## Problem:
Return every one of the records below word for word, but leave out the pictures.

====== Data for the task

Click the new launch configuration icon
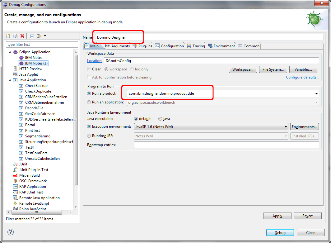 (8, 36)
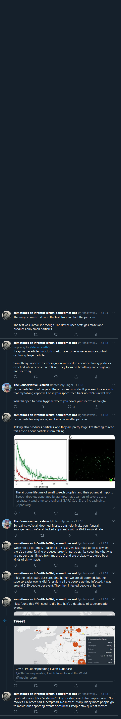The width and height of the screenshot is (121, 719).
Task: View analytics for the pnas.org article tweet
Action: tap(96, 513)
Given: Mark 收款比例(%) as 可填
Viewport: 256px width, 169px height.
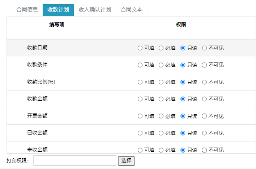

============

## Final result:
Click the new launch configuration icon
 (8, 36)
The width and height of the screenshot is (121, 719).
Task: View analytics for the pnas.org article tweet
Action: tap(96, 513)
Given: Mark 收款比例(%) as 可填
Viewport: 256px width, 169px height.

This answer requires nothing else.